▶ [Teks Pilihan]

Salah satu bagian menarik dari penjelasan Al-Tabarsi adalah bahwa ia mengutip pendapat dua ulama besar al-Mufid dan al-Tusi yang menyusun hukum taqiyah secara bertingkat. Menurut mereka, hukum taqiyah bergantung pada kondisi nyata di lapangan diantaranya ada empat hukum: Wajib, ketika nyawa benar-benar berada di ambang bahaya.
Dalam kondisi ini, mempertahankan hidup adalah prioritas terutama seorang mukmin. Kemudian dihukumi boleh, ketika situasi sosial menegangkan dan mengucapkan hal tertentu dapat meredakan konflik. Lalu, sunnah, ketika dengan taqiyah seseorang bisa menjaga keharmonisan umat dan menghindari ketegangan besar, dan haram, jika taqiyah justru menyebabkan terbunuhnya seorang mukmin lain atau merusak agama.
Dalil Hadis: Dua Sikap, Dua Keutamaan
Untuk menguatkan makna taqiyah, Al-Tabarsi menukil sebuah kisah yang tidak hanya menjadi dalil hukum, tetapi juga menggambarkan pergulatan manusia antara keberanian dan ketakutan.
وَقَدْ رَوَى الحَسَنُ أَنَّ مُسَيْلِمَةَ الكَذَّابَ أَخَذَ رَجُلَيْنِ مِنْ أَصْحَابِ رَسُولِ اللهِ، فَقَالَ لِأَحَدِهِمَا: أَتَشْهَدُ أَنَّ مُحَمَّدًا رَسُولُ اللهِ؟ قَالَ: نَعَمْ. قَالَ: أَفَتَشْهَدُ أَنِّي رَسُولُ اللهِ؟ فَقَالَ: نَعَمْ. ثُمَّ دَعَا بِالآخَرِ، فَقَالَ: أَتَشْهَدُ أَنَّ مُحَمَّدًا رَسُولُ اللهِ؟ قَالَ: نَعَمْ. ثُمَّ قَالَ: أَتَشْهَدُ أَنِّي رَسُولُ اللهِ؟ فَقَالَ: إِنِّي أَصَمُّ. قَالَهَا ثَلَاثًا، كُلُّ ذَلِكَ يُجِيبُهُ بِمِثْلِ الأَوَّلِ، فَضَرَبَ عُنُقَهُ. فَبَلَغَ ذَلِكَ رَسُولَ اللهِ، فَقَالَ: أَمَّا ذَلِكَ المَقْتُولُ فَمَضَى عَلَى صِدْقِهِ وَيَقِينِهِ، وَأَخَذَ بِفَضْلِهِ، فَهَنِيئًا لَهُ. وَأَمَّا الآخَرُ فَقَبِلَ رُخْصَةَ اللهِ فَلَا تَبِعَةَ عَلَيْهِ
Sahabat pertama memilih bersaksi palsu demi menyelamatkan diri. Sahabat kedua menolak berbohong dan akhirnya dibunuh. Ketika Nabi Muhammad mengetahui hal ini, beliau menyatakan keduanya benar sesuai kondisi masing-masing: yang syahid mendapat keutamaan keteguhan, sementara yang bertaqiyah menggunakan rukhsah Allah tanpa berdosa. Kisah ini menunjukkan bahwa Islam memberi ruang bagi keberanian dan kehati-hatian. Taqiyah bukan kelemahan, melainkan pilihan syar’i ketika seseorang berada dalam bahaya nyata.

▶ [Soal Singkat 1] Menurut teks tentang taqiyah, dalam kondisi apa taqiyah dihukumi haram?
Teks dan catatan di halaman ini tidak saling berhubungan.

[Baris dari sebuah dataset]
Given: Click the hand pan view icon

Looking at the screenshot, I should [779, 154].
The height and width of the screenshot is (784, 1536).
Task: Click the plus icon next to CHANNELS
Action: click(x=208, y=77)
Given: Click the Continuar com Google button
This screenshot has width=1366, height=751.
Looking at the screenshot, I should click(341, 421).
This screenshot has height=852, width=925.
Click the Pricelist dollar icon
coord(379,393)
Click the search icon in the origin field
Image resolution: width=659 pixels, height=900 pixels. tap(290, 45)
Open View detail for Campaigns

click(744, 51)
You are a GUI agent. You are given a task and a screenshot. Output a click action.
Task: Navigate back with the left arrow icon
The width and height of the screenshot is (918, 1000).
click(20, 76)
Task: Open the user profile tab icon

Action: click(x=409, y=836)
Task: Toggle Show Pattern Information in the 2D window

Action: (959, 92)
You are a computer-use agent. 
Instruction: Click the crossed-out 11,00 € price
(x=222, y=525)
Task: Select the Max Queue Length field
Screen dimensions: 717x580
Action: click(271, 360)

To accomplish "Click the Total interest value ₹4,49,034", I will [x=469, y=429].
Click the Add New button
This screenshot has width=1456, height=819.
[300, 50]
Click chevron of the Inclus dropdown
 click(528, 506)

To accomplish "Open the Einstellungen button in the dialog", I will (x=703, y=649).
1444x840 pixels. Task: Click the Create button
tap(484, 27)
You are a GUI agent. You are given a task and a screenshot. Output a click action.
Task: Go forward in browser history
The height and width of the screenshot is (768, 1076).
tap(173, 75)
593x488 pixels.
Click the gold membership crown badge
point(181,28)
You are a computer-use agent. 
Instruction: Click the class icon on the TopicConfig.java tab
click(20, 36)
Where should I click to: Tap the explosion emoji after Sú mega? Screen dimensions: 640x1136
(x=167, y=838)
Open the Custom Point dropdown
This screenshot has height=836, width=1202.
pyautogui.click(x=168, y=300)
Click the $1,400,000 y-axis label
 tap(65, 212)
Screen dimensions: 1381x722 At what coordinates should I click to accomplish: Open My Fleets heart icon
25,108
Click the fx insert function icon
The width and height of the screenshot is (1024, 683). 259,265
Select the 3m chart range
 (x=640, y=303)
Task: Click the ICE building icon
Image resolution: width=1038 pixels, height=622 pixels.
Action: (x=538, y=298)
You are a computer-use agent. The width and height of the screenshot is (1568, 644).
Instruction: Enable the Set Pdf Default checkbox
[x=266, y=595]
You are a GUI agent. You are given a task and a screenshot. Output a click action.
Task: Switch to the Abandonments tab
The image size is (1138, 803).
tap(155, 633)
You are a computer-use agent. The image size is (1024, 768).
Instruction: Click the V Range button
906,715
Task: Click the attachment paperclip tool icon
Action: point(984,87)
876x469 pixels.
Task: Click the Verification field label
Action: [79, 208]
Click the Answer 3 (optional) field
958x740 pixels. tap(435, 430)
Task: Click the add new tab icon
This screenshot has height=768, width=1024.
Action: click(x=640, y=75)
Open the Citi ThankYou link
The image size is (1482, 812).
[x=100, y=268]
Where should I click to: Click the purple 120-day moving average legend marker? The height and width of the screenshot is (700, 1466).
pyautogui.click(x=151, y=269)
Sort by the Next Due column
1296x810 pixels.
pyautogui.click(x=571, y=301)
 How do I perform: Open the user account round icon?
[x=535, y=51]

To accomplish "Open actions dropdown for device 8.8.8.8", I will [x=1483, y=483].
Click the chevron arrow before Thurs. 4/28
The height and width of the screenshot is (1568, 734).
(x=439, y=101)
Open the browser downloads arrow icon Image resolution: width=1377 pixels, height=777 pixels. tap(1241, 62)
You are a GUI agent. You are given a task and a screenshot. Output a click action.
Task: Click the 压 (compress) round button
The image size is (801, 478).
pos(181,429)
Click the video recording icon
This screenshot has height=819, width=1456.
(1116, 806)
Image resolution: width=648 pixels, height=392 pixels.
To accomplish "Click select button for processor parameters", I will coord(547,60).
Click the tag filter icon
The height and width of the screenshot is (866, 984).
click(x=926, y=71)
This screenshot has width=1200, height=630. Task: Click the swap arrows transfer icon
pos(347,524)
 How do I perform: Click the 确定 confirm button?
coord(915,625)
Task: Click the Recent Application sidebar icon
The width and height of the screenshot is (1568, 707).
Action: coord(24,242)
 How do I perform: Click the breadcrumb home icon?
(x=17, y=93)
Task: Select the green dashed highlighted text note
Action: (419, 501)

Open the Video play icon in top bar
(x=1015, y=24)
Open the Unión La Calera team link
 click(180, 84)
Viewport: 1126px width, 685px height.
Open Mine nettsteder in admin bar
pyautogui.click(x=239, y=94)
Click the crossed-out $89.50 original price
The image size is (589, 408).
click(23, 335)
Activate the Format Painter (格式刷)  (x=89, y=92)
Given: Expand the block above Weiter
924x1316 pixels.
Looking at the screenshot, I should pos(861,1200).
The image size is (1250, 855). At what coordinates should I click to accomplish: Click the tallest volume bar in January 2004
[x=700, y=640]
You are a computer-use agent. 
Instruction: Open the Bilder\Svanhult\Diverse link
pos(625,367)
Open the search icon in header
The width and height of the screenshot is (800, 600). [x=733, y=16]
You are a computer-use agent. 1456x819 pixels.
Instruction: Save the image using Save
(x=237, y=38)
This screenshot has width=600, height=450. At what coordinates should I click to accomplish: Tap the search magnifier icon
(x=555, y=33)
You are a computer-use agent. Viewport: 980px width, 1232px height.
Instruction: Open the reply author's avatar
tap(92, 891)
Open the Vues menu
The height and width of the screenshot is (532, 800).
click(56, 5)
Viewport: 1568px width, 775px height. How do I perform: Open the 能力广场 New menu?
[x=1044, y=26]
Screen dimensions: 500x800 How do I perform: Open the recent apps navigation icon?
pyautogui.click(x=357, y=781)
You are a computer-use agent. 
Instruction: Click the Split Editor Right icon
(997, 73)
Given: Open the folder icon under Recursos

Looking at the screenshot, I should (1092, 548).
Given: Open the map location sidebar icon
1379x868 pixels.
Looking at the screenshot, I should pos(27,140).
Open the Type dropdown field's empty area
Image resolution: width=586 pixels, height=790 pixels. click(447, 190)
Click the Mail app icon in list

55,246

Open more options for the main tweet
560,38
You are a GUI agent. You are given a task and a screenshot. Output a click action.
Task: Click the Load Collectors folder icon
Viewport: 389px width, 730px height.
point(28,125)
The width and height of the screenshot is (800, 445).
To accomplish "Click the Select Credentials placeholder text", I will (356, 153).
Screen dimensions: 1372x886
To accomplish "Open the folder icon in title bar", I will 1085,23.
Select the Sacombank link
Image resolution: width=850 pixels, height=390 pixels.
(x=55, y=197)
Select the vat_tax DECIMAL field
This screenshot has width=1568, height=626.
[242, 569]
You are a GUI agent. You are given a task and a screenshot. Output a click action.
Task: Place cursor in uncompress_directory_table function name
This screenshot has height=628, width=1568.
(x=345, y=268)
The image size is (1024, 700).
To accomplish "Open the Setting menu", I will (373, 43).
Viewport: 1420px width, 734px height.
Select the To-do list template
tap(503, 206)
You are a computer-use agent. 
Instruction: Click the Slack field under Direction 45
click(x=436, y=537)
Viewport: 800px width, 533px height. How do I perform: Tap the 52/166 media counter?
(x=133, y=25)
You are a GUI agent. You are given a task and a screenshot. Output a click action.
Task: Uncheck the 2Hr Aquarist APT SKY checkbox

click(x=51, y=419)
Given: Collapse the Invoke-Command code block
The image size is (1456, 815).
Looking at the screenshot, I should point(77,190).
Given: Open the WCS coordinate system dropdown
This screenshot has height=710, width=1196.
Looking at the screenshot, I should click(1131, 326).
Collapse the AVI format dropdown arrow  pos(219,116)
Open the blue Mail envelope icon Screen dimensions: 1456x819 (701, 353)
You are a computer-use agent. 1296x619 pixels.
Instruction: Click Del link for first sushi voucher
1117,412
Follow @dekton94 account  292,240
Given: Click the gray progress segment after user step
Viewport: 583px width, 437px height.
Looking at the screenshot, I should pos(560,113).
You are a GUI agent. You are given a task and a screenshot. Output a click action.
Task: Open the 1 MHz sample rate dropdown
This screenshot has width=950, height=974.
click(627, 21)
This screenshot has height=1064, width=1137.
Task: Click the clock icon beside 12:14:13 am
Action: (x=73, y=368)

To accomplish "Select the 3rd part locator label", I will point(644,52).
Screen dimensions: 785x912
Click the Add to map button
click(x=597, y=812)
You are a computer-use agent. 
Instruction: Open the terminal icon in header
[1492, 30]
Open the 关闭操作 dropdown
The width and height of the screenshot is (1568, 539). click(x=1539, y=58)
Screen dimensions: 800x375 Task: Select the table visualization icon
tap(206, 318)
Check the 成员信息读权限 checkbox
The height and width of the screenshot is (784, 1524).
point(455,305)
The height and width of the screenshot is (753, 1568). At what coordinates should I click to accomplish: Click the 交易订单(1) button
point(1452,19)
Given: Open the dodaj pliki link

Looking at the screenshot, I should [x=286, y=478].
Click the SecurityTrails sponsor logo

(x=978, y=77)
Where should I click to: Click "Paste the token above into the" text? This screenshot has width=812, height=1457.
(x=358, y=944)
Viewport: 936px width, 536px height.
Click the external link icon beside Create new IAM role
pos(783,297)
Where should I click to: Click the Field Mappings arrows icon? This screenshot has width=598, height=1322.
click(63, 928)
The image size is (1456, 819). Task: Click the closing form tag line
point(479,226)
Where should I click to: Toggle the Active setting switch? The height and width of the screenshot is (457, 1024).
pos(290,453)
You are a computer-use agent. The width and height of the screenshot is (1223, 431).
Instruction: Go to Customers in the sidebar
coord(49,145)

▶ [Soal Singkat 2] Salin tanpa perubahan semua baris catatan, mulai dari baris pertama catatan sampai baris yang memuat "click(744, 51)", termasuk kedua baris batas itu.

▶ [Jawaban Latihan 1] Jika taqiyah justru menyebabkan terbunuhnya seorang mukmin lain atau merusak agama.

▶ [Jawaban Latihan 2]
Given: Click the hand pan view icon

Looking at the screenshot, I should [779, 154].
The height and width of the screenshot is (784, 1536).
Task: Click the plus icon next to CHANNELS
Action: click(x=208, y=77)
Given: Click the Continuar com Google button
This screenshot has width=1366, height=751.
Looking at the screenshot, I should click(341, 421).
This screenshot has height=852, width=925.
Click the Pricelist dollar icon
coord(379,393)
Click the search icon in the origin field
Image resolution: width=659 pixels, height=900 pixels. tap(290, 45)
Open View detail for Campaigns

click(744, 51)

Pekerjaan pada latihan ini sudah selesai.